Given the huge amounts of data that are currently produced in practically all domains of human knowledge and social interaction and that this quantity of data will most likely continue to increase exponentially in the foreseeable future, the use of automated computational tools to extract meaningful information from these data is no longer an option but a necessity. Big data analytics in conjunction with machine learning algorithms are poised to fill this need, as machine learning techniques have been developed precisely to computationally automate the extraction of knowledge from data.

Concerning the domain areas mentioned in the previous section, and the three kinds of big data analytics (descriptive, predictive, and prescriptive), healthcare and weather forecasting benefit especially from predictive analytics. That is, in general it is more important, for instance, to predict the appearance of new disease outbreaks, or to predict bad weather conditions, than it is to explain previous occurrences of events.

As for the machine learning techniques currently in use in big data analytics, practically all kinds of algorithms can be applied depending on the specific goals desired.
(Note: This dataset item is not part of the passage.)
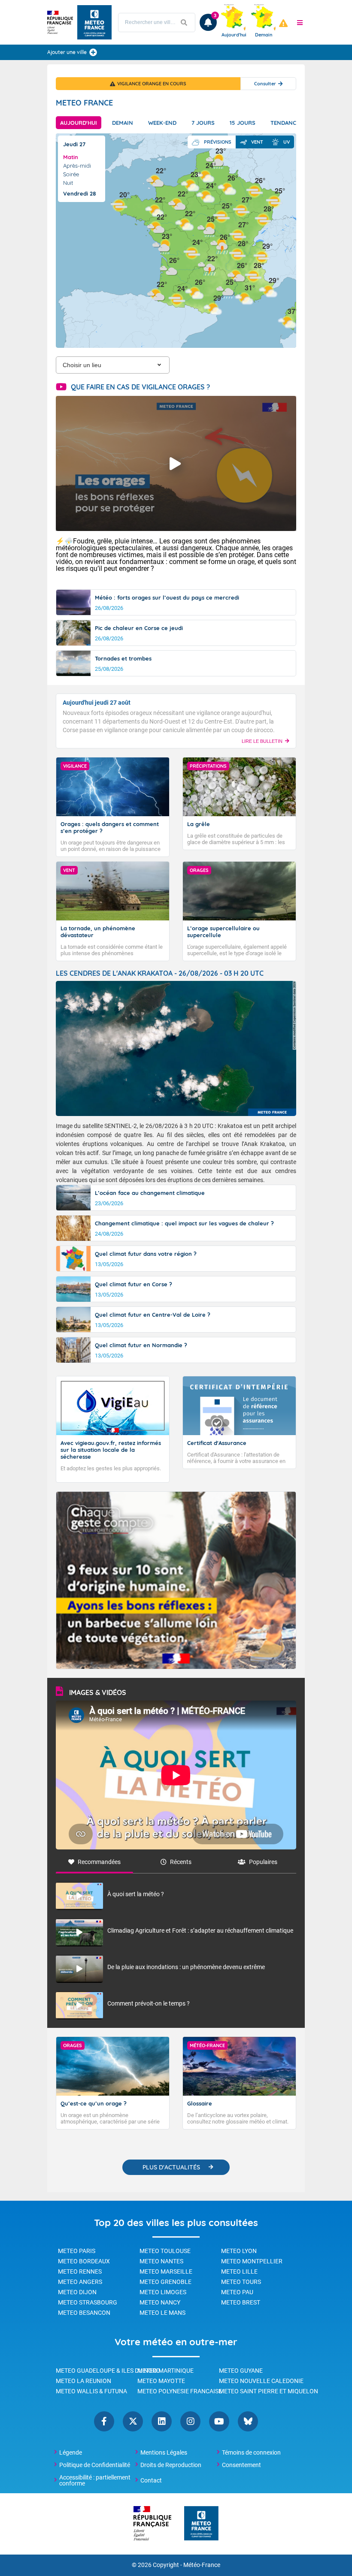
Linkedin (162, 2421)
However, deep learning algorithms have proven to still have room for improvements and for being applied in other application domains in big data analytics systems.

Regarding the open-software platforms currently used, both Apache Hadoop and Apache Spark continue to be the preferred choice for big data analytics systems, with a preference for Spark when speed and real-time processing are needed, and a predilection for Hadoop when processing data in batches and a speedy response is not an issue.

In the literature review that we made, we found that many researchers used big data analytics at a small scale only to demonstrate the feasibility of a machine learning approach to solve a problem, but without the application to actual big data for solving real-world problems. Furthermore, many reports concentrated on achieving high accuracy on their proposals for integrating machine learning with big data analytics systems, but without concern for building computationally efficient systems. We also found that in the reviewed literature, the use of distributed systems using Hadoop or Spark is not as widespread as it should be in big data analytics systems. Thus, we consider that research and applications of big data analytics in conjunction with machine learning will continue to grow in the years to come, both in academia and industry.